Step 4 is the establishment of relevant inter-relationships between key classes. In the behavior ontology, three types of non-hierarchical relationships are specified: (1) reverse_of, (2) behavior_links, and ? (3) dimension_of. Reverse_of addresses cases where two behaviors, often in different parts of the hierarchy, are opposites. For example, “D469.a Physical activity” was coded as the reverse_of “D5701.b1 Resting.” Behavior_links included behaviors that also often exist in different parts of the hierarchy, but could be considered synonyms in certain circumstances, such as the coding of “D110.a Watching TV” and “D469.b Sedentary activity.” The third relationship type, dimension_of, was reserved for behaviors that might be indistinguishable from a higher class behavior to a casual observer, but with important differences for some researchers. For example, the behavior “D166. Reading” is important in itself for some researchers as it leads to thinking and learning. For others, the material being read is important, such as the reading of religious/spiritual text for religious scholars, “D910.b2 Reading spiritual text.”

Step 5 involves codification of the ontology into a computer readable format such as Web Ontology Language OWL. This last step then enables utilization of the ontology. To date, no ontologies directly relevant to behavior change interventions have been encoded in OWL or other formats. However, the Nursing Care Coordination Ontology at the NIH Bioportal addresses the coordination, people, places, and problems of delivering care and thus might also be a logical starting point for work on an ontology of context for behavior change interventions.

How can ontologies support efficient knowledge accumulation?

As the Gene Ontology example illustrates, there are great opportunities for more efficient knowledge accumulation when ontologies and knowledge bases are used in tandem. We highlight two opportunities particularly relevant for behavioral science: (1) improving class definitions and comparability of operational definitions and (2) facilitating automatic meta-analysis.

Task requirements:
Repeat the ontology text word for word, starting with "How can ontologies" and going on through "facilitating automatic meta-analysis.". Nothing in the items is needed.

Extracted information:
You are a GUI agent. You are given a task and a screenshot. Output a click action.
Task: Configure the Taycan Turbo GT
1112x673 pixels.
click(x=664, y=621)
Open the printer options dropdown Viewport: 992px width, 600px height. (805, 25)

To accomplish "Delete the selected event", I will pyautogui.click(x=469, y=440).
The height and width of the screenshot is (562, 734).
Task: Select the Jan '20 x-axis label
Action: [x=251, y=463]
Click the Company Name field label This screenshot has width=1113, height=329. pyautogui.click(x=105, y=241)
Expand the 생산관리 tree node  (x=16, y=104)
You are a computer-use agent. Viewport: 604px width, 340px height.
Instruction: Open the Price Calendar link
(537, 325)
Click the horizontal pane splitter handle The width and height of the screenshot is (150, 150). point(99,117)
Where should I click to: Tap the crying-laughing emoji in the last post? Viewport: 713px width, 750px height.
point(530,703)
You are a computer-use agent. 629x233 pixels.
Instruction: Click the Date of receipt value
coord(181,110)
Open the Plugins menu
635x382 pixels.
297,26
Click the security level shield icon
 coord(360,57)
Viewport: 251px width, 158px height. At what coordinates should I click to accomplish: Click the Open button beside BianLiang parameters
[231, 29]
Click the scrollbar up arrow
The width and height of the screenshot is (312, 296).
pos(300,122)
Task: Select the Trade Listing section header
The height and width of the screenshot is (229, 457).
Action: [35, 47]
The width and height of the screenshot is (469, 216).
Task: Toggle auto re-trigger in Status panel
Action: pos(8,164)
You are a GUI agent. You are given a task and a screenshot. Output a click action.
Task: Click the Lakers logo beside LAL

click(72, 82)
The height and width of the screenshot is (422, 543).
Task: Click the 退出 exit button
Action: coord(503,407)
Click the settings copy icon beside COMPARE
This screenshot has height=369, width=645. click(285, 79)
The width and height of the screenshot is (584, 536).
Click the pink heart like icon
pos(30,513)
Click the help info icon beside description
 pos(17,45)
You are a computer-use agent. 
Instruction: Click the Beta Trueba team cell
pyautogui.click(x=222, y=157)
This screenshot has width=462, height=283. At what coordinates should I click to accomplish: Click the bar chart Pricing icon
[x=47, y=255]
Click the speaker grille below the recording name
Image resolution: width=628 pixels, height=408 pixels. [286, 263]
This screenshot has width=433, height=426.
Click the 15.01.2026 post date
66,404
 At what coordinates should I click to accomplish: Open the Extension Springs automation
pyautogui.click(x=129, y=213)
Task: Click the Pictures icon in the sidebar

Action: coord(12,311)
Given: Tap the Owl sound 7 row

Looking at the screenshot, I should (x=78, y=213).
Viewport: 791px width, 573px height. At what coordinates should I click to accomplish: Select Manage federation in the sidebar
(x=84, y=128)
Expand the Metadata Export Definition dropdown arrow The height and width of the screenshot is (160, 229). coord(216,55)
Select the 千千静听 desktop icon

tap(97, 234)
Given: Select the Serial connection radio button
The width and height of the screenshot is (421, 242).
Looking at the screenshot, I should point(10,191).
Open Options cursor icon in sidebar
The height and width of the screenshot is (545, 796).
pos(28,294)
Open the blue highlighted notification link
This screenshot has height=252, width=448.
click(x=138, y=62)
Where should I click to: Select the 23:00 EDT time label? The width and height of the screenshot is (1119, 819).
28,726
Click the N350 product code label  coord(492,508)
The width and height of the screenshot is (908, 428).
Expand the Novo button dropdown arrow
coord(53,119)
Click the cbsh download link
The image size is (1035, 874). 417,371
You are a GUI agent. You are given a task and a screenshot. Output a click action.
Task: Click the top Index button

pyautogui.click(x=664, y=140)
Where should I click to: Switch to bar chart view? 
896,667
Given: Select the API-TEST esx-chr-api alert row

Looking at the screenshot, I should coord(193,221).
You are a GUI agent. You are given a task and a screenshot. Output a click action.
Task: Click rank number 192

Solution to this task:
How can ontologies support efficient knowledge accumulation?

As the Gene Ontology example illustrates, there are great opportunities for more efficient knowledge accumulation when ontologies and knowledge bases are used in tandem. We highlight two opportunities particularly relevant for behavioral science: (1) improving class definitions and comparability of operational definitions and (2) facilitating automatic meta-analysis.